Quantcast

The DNAinfo archives brought to you by WNYC.
Read the press release here.

State-Ordered English Exam Included 'Terrible' Questions, Teachers Complain

By Amy Zimmer | April 4, 2014 12:12pm | Updated on April 4, 2014 2:56pm
 P.S. 321 teachers want testing giant Pearson to make the "terrible" English exam public.
P.S. 321 Protest of Pearson Standardized Tests
View Full Caption

PARK SLOPE — Fourth-grader Samantha Imhoff was stumped when she read one of the poems on this week’s standardized English exam and found a word she had never seen before.

When she asked her teacher at Park Slope’s P.S. 321 about the word — which the 9-year-old can no longer remember and the teacher is barred from disclosing — she discovered to her surprise that it wasn't even a real word.

“Some of the questions were easy but some of the questions didn’t make any sense,” Samantha said of the fourth grade standardized English exam prepared by testing giant Pearson.
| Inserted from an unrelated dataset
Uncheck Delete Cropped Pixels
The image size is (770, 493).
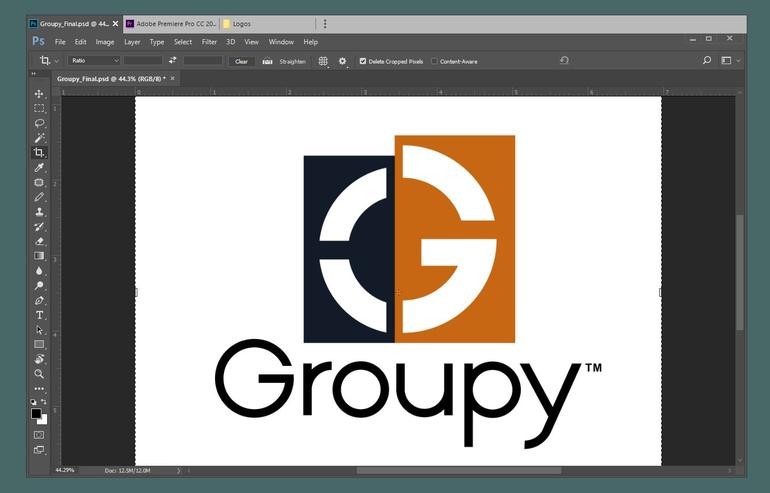tap(363, 61)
Parents, teachers and staff at P.S. 321 have become the latest in a citywide battle over controversial state-ordered standardized tests that critics say contain age-inappropriate content and poorly-explained multiple-choice questions that seem to have no one right answer.

But teachers, principals and any other school staff who want to speak publicly about the specific errors on the test risk being fired as a result — prompting hundreds of students, parents and educators to gather Friday morning in front of the Seventh Avenue school to demand Pearson make the statewide test public.

“We need to demand the test be public after the scoring period. That was the case for many years,” said principal Elizabeth Phillips, who oversees the elementary school widely considered to be one of the best in the city.

Phillips called for “transparency” and added that her teachers and administration felt “truly devastated” by the “terrible test” and “how little it will tell us about our students.”

According to educators, the reason teachers and staff can't make the exams public after scoring is because Pearson embedded a selection of field-test questions that don’t count toward a student’s score on that exam, but could be used by the company in future exams.

The New York State Education Department, not Pearson, established the policy to keep the test confidential, a Pearson spokeswoman said. The education department did not immediately respond for comment.

Fourth-grade P.S. 321 teacher Alex Messer said some teachers were nearly in tears after the test.

“In some cases, adults — administrators, teachers who have been valedictorians or graduated magna cum laude — couldn’t agree on the answers,” he said.

The controversial third-grade test had a reading passage about a woman threatening to divorce her husband if he didn’t share a secret, according to the New York Times.

While some parents in the city have chosen to opt out of the testing entirely, fewer than 20 students at P.S. 321 opted out of taking the test, officials said, unlike nearby schools like the Brooklyn New School, where more than two-thirds declined to sit for the exams.

Several P.S. 321 parents said they didn’t feel comfortable having their kids skip the test since it’s competitive to get into their district’s middle schools and the fourth-grade exam results are critical to the admissions process.

Fifth-grader Isabelle Leguelinel didn’t think the exam was as difficult as last year, but she said there was one passage she had to reread five times to figure out an answer — which was her “best guess” in the end.

“It was really hard and stressful. Some of the questions weren’t understandable,” the 10-year-old said.

Her father, Franck Leguelinel, wanted to see the test for himself.

“The issue for me is if they want us to support the tests, they should make it public,” he said. “Otherwise it seems like they have something to hide.”